== Work instructions ==
Count the lines of the records below that contain the string "Where". Reply with the number alone.

== Provided records ==
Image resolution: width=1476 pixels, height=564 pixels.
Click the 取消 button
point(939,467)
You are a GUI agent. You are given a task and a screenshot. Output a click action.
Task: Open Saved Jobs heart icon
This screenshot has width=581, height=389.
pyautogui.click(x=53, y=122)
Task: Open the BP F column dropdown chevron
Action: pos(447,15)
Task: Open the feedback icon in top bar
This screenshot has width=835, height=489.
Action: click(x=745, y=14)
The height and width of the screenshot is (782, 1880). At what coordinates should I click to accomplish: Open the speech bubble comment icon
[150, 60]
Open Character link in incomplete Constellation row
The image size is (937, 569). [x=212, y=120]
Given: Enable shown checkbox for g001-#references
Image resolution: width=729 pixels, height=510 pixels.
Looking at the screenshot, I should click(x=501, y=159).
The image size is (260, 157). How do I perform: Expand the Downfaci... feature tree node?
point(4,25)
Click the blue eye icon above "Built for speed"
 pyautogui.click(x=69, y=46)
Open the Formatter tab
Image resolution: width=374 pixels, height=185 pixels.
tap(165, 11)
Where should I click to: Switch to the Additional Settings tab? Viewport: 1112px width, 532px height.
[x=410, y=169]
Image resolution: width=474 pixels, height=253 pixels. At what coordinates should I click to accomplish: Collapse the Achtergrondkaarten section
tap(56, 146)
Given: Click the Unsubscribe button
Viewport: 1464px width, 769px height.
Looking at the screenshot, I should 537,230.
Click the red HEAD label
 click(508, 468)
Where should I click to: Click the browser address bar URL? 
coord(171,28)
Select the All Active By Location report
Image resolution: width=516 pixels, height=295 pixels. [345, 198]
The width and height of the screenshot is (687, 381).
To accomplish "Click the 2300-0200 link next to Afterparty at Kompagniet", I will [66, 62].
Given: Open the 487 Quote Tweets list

== Answer in full ==
2